● **SELECTED TEXT**
In last week's parashah (Devarim), Moses began his personal speech summarizing Israel's 40 year history of wandering in the wilderness, leading up to the conquests of Sihon (Deut 2:24-37) and Og (Deut 3:1-11). The Israelites were now in the land of Moab, just east of the Jordan, waiting to enter the Promised Land.

The speech continues:

Va’etchanan
Deut 3:23 (BHS)

"And I pleaded with the LORD at that time, saying, 'O Lord GOD, you have only begun to show your servant your greatness and your mighty hand. For what god is there in heaven or on earth who can do such works and mighty acts as yours?'"
(Deut 3:23-24)

The Significance of this Parashah

This portion of Torah includes some of the most fundamental texts of the Jewish Scriptures, including the Ten Commandments, the Shema (the duty to love God and study His Torah), and the commandments of tefillin and mezuzot.  Please see the links for each of these vital topics in the commentary below. In addition, this portion includes Moses' prediction of the galut (exile) and the eventual redemption of the Jewish people in acharit hayamim (the prophesied "End of Days").

The Plea of Moses

Moses continued his speech by telling the people that after Sihon and Og were conquered, he pled with the LORD to let him enter the Promised Land to "finish the job" against the seven nations of Canaan, despite his sin at Meribah.  According to Jewish tradition, Moses begged the LORD in 515 different ways to be given an exemption for his sin (this number is from the gematria of the word vaetchanan), but the LORD refused each time.  No, Moses would die with the men of his generation in the desert. However, he was given the opportunity to see the land of promise from the top of Mount Nebo (also called Pisgah, from pasak, meaning to pass between). Apart from this glimpse, however, Moses was forbidden to cross the Jordan. Yehoshua, the type of Mashiach Yeshua, would be the one to bring the people into the land of promise.

● **GIVEN PROBLEM 1**
Copy from the Va'etchanan commentary the stretch from "In last week's" through "(Deut 3:23-24)".
● **GIVEN PROBLEM 2**
Carry on the Va'etchanan commentary from the point where it stops.
The material has no connection to the Va'etchanan commentary.

● **DATA EXTRACT**

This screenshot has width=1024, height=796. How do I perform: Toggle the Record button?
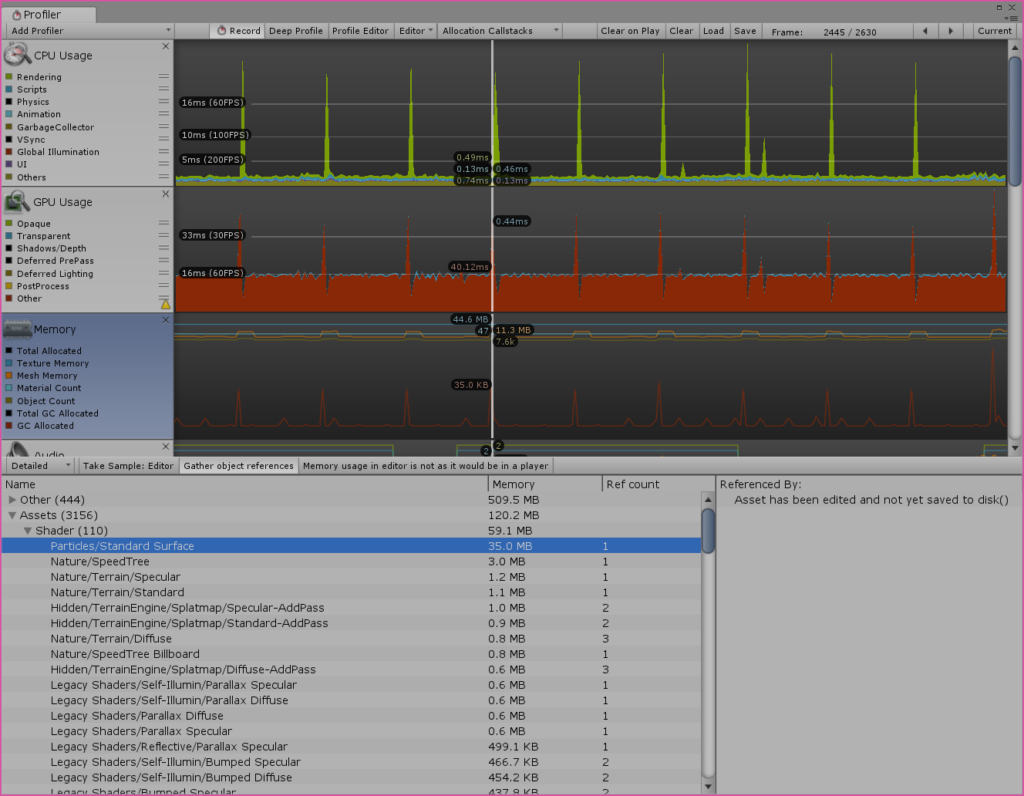point(238,31)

● **TASK ANSWER 1**
In last week's parashah (Devarim), Moses began his personal speech summarizing Israel's 40 year history of wandering in the wilderness, leading up to the conquests of Sihon (Deut 2:24-37) and Og (Deut 3:1-11). The Israelites were now in the land of Moab, just east of the Jordan, waiting to enter the Promised Land.

The speech continues:

Va’etchanan
Deut 3:23 (BHS)

"And I pleaded with the LORD at that time, saying, 'O Lord GOD, you have only begun to show your servant your greatness and your mighty hand. For what god is there in heaven or on earth who can do such works and mighty acts as yours?'"
(Deut 3:23-24)

● **TASK ANSWER 2**
The Call to Obedience

Since the Israelites were about to take possession of the land without him, Moses called on them to earnestly keep the commandments of the LORD: "And now, O Israel, listen (i.e., shema: שְׁמַע) to the statutes and the rules (הַחֻקִּים וְאֶל־הַמִּשְׁפָּטִים) that I am teaching you, to do them (לַעֲשׂוֹת), that you may live, and go in and take possession of the land that the LORD, the God of your fathers, is giving you" (Deut 4:1). It is forbidden to add to or "beautify" the commandments of the Torah (or even to add "fences" - gezeirot - to the Torah).  Adding to the Torah commandments will inevitably lead to a distortion of their original intent, and therefore to eventual disobedience to God's clear instructions. The keeping and doing of the commandments will impart wisdom (chokhmah) and understanding (binah) to the people - and this will glorify the LORD before all the nations.

Face to Face at Sinai

Rak hashamer lekha u'shemor nafshekha me'od pen-tishkach et-hadevarim asher-ra'u.... "Take utmost care and watch yourselves scrupulously, lest you forget the things you have seen..." We must never forget matan Torah, and each of us is to regard ourselves as personally having participated in the dramatic events at Sinai. "You came near and stood at the foot of the mountain, while the mountain burned with fire to the heart of heaven (ad lev hashamayim), wrapped in darkness, cloud, and gloom." "You heard His voice." Out of the fire and smoke the Voice of the LORD declared His covenant, which he commanded you to perform, that is, the Ten Commandments, and he wrote them on two tablets of stone:

And he declared to you his covenant, which he commanded you to perform,
that is, the Ten Commandments,
and he wrote them on two tablets of stone. (4:13)

God spoke panim el panim (פָּנִים אֶל־פָּנִים) - "face to face" - with those gathered before Moses, and not only with their fathers (5:1-5). In addition to the Ten Commandments, Moses was commanded to instruct the people various chukkim u'mishpatim - "statutes and judgments" that were to be observed in the land that the LORD was giving to Israel.

Idolatry of any kind, therefore, was forbidden to the people. The LORD is absolutely unique and without peer in the universe. He cannot be represented with any sort of graven image or artwork. He is not to be identified with the physical universe but stands in relation to it as Creator and LORD.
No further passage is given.